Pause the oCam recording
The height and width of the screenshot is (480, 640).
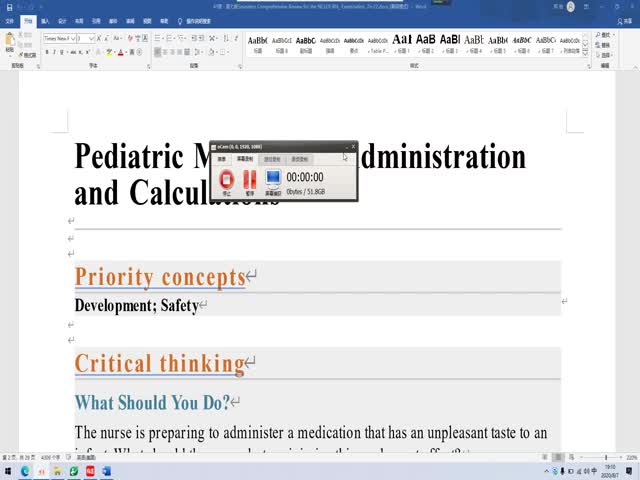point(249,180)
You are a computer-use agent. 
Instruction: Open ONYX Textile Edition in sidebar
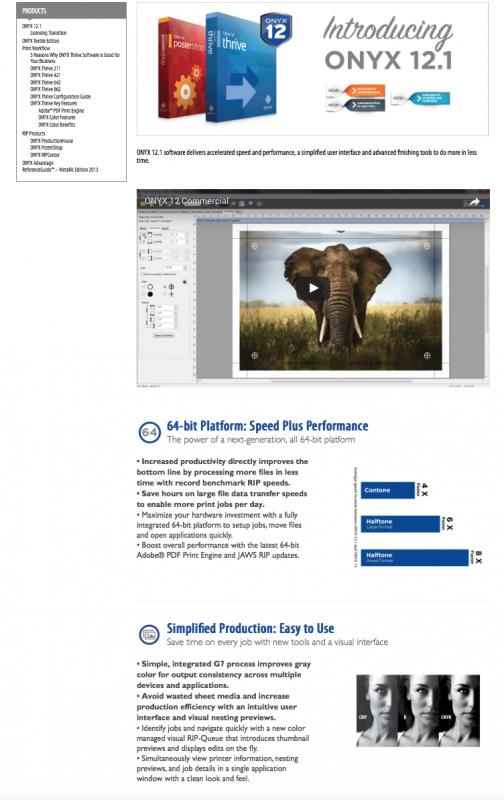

------------

PROBLEM REQUIREMENTS »
Set the entries down exactly, but not the pictures.

ANSWER BOX »
Pause the oCam recording
The height and width of the screenshot is (480, 640).
point(249,180)
You are a computer-use agent. 
Instruction: Open ONYX Textile Edition in sidebar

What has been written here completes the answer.